The right to define who are its citizens and who constitute the legal people, is a power indispensible to sorereignty, and has been exercised by the purest democracies. The universality of the usage proves its indispensibility to the maintenance of good order and the safety of society. "The right of voting," says Judge Story, "like many other rights, is one which, whether it has a fixed foundation in natural law or not, has always been treated in the practice of nations as a strictly civil right, derived from and regulated by each society, according to its own circumstances and interests." Every State has the right and Congress cannot constitutionally deprive it of a right so essential to its well being and safety. The question was debated in the Convention when the Constitution was formed" whether it would not be more fair and equal and more likely to ensure a direct and immediate representation of the popular opinion if a uniform qualification for voting for the House of Representatives were adopted. It was, however, unanimously decided otherwise." This decision proved too important points. First, that our ancestors did not agree that all men are born equally free and independent, or equals, and secondly, that this was not a consolidated government of the people of the United States for the purposes of the Government, or in any other sense, but a confederation or partial Union of sovereign States for certain specified purposes-and that the government thus formed operates on the States and on the people of the States, only so far as the State governments have given their assent; and that we are the people of the United States, and not the people of a State, that has no name; and that the States alone can say who shall constitute its people, or whom they shall reject.

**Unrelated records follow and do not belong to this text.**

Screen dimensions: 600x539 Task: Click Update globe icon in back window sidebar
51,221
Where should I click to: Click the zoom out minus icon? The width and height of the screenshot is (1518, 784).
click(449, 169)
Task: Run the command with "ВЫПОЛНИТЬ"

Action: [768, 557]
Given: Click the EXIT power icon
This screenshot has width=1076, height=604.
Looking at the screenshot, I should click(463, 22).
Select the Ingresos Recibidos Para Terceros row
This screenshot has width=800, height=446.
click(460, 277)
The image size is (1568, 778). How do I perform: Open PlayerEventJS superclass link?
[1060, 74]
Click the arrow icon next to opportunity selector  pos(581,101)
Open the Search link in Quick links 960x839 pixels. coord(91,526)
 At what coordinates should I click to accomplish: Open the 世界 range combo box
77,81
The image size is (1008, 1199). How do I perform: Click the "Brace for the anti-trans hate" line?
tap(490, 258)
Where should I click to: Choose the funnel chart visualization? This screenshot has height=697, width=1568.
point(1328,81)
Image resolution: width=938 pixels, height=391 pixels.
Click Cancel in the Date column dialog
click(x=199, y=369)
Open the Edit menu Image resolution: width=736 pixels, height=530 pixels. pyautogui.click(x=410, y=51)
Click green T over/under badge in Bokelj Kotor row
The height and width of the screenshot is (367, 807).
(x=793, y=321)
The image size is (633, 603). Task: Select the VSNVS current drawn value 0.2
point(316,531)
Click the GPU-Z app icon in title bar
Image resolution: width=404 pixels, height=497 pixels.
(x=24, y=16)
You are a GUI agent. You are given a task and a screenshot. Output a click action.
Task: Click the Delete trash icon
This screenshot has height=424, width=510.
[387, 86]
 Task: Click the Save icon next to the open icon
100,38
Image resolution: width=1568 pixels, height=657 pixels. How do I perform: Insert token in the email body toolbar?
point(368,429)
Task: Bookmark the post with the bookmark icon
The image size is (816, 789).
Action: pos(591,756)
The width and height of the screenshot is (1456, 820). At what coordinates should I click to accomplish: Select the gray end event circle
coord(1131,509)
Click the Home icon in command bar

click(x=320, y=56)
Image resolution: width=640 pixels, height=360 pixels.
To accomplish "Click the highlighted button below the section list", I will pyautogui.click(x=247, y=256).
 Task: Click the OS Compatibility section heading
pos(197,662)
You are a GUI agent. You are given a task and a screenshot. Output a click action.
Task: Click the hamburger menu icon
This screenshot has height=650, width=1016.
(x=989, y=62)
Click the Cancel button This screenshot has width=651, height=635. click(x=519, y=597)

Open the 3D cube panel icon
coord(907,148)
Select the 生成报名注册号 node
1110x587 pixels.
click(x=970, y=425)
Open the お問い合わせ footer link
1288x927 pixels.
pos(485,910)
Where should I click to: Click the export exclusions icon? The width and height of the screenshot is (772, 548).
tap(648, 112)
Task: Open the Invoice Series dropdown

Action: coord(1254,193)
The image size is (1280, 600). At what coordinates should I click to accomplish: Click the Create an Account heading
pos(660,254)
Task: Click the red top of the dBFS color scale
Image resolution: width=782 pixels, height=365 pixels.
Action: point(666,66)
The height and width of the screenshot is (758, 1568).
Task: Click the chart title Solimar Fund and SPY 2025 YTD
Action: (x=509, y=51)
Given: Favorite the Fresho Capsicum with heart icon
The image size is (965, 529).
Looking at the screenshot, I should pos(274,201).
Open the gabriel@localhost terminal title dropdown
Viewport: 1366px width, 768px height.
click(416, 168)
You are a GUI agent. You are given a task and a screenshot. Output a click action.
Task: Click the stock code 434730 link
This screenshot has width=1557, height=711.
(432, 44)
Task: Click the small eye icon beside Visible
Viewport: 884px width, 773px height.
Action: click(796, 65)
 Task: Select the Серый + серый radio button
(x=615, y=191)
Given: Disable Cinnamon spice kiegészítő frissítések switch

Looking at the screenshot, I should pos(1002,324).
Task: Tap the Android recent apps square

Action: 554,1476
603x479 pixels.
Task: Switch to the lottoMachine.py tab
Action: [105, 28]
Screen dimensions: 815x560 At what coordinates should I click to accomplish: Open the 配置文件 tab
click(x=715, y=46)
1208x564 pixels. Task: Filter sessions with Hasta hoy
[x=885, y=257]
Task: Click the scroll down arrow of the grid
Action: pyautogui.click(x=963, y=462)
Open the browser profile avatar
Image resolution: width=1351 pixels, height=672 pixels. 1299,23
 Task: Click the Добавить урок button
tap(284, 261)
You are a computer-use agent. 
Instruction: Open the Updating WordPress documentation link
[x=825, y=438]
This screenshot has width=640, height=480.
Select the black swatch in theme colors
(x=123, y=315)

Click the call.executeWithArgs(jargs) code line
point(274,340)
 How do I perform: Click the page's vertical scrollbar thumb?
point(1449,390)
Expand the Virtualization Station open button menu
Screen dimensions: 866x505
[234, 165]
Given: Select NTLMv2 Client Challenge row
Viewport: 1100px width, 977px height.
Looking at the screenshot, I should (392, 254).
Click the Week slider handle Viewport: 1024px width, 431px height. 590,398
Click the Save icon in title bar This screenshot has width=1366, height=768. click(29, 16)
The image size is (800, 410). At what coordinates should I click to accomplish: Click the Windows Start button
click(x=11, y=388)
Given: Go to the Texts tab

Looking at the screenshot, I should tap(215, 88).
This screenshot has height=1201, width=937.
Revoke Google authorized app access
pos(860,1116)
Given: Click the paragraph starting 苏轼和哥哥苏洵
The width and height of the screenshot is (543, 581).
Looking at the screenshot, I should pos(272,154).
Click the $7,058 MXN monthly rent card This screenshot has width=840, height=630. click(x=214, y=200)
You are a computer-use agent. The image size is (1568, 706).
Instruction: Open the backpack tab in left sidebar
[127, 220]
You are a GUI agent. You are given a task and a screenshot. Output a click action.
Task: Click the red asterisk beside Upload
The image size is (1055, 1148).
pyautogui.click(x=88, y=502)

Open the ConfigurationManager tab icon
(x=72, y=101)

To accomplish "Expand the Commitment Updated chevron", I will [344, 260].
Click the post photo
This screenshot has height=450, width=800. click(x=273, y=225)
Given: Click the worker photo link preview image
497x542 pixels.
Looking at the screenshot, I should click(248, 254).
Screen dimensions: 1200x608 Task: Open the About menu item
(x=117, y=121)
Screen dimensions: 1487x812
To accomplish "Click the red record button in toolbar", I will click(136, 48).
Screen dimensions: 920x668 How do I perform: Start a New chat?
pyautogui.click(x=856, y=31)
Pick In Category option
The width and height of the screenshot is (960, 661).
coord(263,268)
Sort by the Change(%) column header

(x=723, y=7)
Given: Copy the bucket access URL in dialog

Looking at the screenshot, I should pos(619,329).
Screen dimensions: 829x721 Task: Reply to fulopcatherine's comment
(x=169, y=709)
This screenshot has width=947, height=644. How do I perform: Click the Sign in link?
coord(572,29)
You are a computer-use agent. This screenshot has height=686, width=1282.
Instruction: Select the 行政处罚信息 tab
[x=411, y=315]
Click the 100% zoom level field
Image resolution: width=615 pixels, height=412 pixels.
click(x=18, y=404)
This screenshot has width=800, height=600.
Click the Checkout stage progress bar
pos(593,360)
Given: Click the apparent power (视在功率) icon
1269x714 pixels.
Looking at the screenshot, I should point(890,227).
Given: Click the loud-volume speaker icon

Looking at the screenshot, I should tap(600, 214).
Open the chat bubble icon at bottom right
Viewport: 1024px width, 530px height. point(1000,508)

In the Grecian Democracies, the supreme power was retained by the people in their own hands. But people there did not mean every body. In their public assemblies they passed whatever laws pleased them, and they exercised all the supreme powers of the State. But it is admitted, and approved of by Rousseau, that their assemblies were not legal, and had not in their decrees sovereign force, unless the meeting was called according to prescribed rules. Those rules were their constitution, and thus even their authority emenated from the laws. (Contrat Social, Liv. 3, ch. 13.)

It is only then, in a legal way, that, even according to the excessively jacobinical ideas of Rousseau, and the practice of the purest democracy the people could, even when assembled, exercise sovereign power. Indeed Rousseau says, that when the people of Athens were legally assembled, and appointed their commanders and cashiered others, decreed honors to some, and imposed fines and penalties upor others, and by various decrees exercised indistinctly all the acts of Government, the people then were no longer possessed of the general will, properly speaking-they acted no longer as sovereign, but as magistrates. This, says he, may seem contrary to common ideas, but he only asked time to explain his. He begs the attentive reader, not to hasten to accuse him of contradictions. He is forced to it by terms and the poverty of language "mais attendez," but wait and we would see! And we do see that he soon after utters the following absurdities and contradictory propositions. That the sovereignty being composed of individuals, could have no interest adverse to the individual, and therefore there was no necessity for guaranties in favor of the subject, and that this power can never be transferred, divided or represented; "for if the people promise to obey, they are annihilated by the act, and lose the quality of people. The instant they give themselves a master they are no longer sovereign-and from that moment the body politic is destroyed." (Liv. 2. ch. 1.)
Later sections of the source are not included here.